I am always saying this to my yoga students, especially when they are holding their breath throughout some of the more difficult poses.
It sounds obvious, but it’s easy to forget. As we are faced with any kind of stress, tension, effort, or adversity, the tendency is to hold our bodies tense, and the breath can become shallow, lost even.
Think of how you hold your breath when it gets to the scary part of a film, it’s the same phenomenon. We literally forget to inhale and exhale because we are distracted by what seems to be a more pressing matter.
Yet, nothing can be more important than breathing. Not just in yoga class, but in the bigger picture.
“As on the mat, as in life” is another well-worn phrase of mine, which I use to explain how much of what we experience throughout a class is a reflection of our experiences in the wider world. If you’re forgetting to breathe properly when you exercise, chances are you are neglecting it throughout your working day.
Breathing, along with heartbeat, is one of the key indicators that we are alive, yet it is so often overlooked in terms of fitness and wellbeing. Not so much in the East as here in the West.
In many Eastern cultures they maintain that when you master the breath, you master the mind, and furthermore, when you master the mind, you master the body.
For me, learning pranayama, or breath control, whilst in India, was literally life-changing. It was one of the most powerful methods of mind and body control I had ever come across, and has become a daily practise.
I find that to take the attention back to the breath, to sit quietly and watch the breath, even for “ten deep breaths”, can be all it takes to change my state of mind, and body. I’m calmer in mind, less tense in the body.
It is like the little reminder I need to come back to the present moment, to stop running around on auto-pilot, at the beck and call of my conditioned responses. I remember to let go and be present, to take respite from the constant chatter my head, and the whirlwind of activity around me.
Through practise of breath control, I am able to access it when I need it. When things become stressful, I tell myself “don’t forget to breathe”, and the more I do it, the more I feel like I am in control of my life, or at the very least my responses.

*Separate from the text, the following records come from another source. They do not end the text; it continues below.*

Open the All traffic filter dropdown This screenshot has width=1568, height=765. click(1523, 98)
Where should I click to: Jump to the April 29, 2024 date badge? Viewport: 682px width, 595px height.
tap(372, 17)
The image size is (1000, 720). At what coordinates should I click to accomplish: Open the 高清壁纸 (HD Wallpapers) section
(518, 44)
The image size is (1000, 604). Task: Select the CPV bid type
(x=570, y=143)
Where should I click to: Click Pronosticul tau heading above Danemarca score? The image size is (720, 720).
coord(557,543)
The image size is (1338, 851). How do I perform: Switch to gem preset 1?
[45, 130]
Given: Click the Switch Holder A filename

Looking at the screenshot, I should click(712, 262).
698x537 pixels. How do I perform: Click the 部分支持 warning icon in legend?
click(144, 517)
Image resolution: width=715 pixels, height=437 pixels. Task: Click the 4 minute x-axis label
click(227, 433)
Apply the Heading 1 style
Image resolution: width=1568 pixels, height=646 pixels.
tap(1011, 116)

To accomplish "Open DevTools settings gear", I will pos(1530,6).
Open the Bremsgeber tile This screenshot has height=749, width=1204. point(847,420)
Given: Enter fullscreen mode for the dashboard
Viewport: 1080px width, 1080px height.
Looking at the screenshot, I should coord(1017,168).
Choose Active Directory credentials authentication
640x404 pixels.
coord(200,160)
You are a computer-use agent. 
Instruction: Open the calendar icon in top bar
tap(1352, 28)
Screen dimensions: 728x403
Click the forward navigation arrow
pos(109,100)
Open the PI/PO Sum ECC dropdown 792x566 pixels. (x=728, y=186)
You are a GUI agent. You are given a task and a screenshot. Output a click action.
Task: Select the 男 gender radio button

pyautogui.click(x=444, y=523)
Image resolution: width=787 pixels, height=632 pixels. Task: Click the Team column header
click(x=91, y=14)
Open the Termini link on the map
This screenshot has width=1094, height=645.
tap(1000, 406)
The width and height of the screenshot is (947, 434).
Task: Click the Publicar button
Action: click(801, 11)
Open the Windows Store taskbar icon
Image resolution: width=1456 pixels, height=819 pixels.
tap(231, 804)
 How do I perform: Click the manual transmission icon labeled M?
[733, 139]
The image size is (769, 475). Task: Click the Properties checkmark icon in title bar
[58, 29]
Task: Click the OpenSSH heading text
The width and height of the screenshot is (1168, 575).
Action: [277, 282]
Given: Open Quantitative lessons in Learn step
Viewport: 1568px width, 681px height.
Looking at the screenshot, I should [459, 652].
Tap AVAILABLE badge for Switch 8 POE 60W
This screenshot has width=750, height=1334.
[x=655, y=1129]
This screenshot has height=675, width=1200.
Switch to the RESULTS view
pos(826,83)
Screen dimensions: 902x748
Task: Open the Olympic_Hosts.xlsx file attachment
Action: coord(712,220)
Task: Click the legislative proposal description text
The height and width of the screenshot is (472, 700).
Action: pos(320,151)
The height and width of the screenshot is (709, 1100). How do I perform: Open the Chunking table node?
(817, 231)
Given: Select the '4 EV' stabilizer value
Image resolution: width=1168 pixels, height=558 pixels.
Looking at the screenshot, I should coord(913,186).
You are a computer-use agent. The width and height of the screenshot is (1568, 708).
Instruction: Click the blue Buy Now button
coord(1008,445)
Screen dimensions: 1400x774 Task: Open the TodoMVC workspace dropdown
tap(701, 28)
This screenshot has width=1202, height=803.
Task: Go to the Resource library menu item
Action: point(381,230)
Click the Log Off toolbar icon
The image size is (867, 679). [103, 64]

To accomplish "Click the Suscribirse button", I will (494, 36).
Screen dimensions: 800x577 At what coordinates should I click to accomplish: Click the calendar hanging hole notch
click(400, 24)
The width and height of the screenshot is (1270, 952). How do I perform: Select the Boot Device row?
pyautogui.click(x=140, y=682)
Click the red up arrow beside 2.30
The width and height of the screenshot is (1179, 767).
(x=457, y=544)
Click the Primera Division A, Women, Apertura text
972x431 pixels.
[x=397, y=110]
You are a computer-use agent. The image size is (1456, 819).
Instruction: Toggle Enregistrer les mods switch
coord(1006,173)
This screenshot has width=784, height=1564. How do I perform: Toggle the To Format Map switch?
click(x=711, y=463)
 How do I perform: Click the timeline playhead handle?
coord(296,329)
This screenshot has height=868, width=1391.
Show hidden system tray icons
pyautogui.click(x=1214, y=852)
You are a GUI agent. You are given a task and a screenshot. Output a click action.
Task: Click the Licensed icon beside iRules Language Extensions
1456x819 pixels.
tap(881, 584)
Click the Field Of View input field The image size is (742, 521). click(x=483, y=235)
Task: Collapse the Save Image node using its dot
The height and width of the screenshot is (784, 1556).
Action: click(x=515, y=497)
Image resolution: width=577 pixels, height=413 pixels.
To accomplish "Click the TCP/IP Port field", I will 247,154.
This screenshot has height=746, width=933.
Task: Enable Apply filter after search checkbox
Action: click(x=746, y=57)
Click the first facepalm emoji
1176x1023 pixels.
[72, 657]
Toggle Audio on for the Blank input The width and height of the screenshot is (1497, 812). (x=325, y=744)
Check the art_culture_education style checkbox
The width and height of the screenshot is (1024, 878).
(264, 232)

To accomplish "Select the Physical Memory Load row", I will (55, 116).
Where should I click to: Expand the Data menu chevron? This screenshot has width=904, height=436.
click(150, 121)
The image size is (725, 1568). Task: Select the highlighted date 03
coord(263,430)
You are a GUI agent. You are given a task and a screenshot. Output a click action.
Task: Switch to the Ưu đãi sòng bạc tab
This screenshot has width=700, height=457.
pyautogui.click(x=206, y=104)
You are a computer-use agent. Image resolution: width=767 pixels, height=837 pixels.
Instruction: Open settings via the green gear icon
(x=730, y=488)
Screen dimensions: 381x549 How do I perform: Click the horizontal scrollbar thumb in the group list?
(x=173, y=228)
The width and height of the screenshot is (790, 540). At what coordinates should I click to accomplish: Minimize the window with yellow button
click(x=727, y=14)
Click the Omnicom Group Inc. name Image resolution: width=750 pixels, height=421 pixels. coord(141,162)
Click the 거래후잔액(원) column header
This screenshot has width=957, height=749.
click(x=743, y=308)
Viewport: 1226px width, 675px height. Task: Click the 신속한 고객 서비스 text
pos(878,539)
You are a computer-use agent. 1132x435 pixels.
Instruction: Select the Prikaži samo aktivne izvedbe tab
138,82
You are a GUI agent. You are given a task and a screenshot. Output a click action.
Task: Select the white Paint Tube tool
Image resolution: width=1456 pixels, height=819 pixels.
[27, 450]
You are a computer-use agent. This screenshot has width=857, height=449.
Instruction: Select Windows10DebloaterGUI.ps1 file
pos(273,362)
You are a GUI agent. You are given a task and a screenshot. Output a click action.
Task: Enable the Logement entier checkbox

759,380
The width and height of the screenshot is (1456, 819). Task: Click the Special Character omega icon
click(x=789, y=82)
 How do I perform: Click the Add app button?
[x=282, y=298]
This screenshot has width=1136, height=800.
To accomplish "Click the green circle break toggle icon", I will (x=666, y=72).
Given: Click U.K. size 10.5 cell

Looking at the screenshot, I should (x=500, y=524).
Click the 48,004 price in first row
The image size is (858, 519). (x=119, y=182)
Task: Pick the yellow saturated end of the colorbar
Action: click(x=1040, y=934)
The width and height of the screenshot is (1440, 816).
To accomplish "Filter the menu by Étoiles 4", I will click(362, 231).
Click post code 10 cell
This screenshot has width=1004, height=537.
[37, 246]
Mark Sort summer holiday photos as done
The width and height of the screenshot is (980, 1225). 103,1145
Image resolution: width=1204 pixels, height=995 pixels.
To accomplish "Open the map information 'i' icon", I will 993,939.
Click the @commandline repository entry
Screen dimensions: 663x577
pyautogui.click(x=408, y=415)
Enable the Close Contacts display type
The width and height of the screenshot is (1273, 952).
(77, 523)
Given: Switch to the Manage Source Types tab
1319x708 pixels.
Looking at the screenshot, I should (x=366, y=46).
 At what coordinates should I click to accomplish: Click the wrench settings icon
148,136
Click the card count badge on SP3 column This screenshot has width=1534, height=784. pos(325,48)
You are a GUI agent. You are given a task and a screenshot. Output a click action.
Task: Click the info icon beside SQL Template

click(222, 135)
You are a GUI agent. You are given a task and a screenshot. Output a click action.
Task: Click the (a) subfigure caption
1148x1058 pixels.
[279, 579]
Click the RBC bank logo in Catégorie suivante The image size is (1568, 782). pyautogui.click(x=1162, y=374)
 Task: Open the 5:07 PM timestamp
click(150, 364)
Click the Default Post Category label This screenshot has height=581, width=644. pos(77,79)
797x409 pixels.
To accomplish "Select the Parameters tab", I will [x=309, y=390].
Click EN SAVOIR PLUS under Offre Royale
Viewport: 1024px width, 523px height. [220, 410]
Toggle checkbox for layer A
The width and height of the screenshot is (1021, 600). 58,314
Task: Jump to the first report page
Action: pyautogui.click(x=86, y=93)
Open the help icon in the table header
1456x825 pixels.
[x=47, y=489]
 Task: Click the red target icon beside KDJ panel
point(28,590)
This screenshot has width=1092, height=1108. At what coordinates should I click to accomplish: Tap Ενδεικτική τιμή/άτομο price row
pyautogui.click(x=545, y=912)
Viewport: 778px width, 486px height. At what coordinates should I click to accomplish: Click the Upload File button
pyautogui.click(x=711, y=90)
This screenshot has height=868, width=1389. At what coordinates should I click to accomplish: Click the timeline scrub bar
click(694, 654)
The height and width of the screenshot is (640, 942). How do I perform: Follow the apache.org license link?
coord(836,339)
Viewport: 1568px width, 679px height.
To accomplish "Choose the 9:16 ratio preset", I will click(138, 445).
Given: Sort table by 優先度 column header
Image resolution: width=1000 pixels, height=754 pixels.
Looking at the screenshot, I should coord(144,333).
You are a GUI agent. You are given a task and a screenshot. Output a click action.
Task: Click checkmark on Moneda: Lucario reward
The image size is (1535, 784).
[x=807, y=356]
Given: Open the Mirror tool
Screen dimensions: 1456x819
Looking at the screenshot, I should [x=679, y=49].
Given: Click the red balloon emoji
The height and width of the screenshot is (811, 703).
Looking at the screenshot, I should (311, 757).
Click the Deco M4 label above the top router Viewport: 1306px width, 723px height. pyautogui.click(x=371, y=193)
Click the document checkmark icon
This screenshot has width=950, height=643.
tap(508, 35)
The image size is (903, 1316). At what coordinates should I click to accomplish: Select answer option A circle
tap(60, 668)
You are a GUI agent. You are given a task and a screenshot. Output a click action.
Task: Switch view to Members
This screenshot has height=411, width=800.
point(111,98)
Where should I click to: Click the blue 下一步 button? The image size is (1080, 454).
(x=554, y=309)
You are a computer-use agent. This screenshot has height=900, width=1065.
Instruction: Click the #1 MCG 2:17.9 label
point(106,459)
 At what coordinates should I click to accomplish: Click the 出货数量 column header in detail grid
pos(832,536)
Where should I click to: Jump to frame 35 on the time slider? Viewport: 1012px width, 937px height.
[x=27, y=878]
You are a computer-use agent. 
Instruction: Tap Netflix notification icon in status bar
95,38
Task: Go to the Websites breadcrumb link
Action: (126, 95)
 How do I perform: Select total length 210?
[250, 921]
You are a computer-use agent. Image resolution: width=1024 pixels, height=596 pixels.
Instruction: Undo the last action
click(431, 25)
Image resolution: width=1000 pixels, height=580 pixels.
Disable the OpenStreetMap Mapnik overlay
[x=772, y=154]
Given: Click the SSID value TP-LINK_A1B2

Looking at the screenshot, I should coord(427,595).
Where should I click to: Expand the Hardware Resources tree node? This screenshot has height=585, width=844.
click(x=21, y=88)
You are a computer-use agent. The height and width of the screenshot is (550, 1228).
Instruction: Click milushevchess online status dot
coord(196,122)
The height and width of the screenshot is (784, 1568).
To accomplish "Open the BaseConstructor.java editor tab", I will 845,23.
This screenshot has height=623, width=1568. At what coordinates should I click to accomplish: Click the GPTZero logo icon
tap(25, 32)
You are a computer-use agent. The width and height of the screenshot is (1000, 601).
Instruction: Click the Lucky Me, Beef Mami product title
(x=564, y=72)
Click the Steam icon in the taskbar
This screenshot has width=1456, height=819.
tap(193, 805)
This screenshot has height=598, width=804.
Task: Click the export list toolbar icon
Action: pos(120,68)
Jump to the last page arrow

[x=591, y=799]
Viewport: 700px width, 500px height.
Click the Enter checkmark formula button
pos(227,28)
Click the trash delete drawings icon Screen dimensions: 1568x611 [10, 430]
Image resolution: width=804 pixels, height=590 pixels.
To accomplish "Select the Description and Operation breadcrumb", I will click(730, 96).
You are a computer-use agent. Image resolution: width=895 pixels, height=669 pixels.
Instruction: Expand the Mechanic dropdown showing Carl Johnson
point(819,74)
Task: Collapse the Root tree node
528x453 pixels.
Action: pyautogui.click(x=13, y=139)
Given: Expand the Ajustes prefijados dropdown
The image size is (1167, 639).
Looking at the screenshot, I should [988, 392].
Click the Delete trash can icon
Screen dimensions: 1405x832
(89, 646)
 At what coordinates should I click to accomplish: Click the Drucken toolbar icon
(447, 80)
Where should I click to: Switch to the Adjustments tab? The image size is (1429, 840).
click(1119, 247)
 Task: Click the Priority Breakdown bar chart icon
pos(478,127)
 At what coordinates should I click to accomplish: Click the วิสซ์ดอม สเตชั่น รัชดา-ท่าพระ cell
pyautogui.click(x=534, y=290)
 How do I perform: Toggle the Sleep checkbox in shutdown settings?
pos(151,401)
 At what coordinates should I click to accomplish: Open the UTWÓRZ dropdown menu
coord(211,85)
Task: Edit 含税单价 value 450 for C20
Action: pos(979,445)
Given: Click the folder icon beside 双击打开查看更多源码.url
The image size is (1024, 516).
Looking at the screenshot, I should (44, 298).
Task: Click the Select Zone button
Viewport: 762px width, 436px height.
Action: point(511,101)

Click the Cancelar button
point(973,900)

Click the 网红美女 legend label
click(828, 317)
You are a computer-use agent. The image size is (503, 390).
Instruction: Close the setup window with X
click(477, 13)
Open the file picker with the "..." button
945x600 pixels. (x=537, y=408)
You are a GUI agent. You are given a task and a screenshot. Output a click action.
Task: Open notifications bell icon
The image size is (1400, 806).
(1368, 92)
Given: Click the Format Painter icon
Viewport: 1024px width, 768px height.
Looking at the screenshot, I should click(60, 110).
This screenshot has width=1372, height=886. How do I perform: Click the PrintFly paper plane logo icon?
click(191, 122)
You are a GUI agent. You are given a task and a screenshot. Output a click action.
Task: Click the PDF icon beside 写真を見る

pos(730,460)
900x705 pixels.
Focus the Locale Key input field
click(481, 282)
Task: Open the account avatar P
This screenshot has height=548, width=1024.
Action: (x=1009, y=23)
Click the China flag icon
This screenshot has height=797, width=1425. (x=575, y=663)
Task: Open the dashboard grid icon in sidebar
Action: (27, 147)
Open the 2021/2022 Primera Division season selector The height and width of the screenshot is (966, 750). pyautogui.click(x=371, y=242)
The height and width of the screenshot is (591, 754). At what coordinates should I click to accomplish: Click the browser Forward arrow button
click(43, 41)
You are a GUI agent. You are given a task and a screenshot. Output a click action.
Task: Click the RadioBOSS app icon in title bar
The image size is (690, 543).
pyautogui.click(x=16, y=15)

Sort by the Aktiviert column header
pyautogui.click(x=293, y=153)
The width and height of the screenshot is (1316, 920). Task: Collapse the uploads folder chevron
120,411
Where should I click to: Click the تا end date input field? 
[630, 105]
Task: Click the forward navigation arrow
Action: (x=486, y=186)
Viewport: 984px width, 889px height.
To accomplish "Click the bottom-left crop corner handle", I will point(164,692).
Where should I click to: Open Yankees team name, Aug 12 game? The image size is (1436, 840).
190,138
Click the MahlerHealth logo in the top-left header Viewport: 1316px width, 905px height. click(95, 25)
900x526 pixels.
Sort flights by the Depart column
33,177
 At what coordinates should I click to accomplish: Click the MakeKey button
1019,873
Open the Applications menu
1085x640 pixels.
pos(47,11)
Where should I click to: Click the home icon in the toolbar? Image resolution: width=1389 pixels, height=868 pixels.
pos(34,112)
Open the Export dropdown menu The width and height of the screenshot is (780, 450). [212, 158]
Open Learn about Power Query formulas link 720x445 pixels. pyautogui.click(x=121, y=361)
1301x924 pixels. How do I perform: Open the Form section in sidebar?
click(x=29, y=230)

Just that small modicum of control we seem to have can make the world of a difference. We may not be able to control what is happening to us, but we can at least feel like we have control over how we respond to it.
When we learn to control the breath, we literally become more empowered, and this feels good, so we do more of it.
As the old Chinese saying goes:
“If you know the art of breathing, you have the strength, wisdom, and courage of ten tigers”.
So, if you want to be less of a worrywart and more of a tiger, don’t forget to breathe.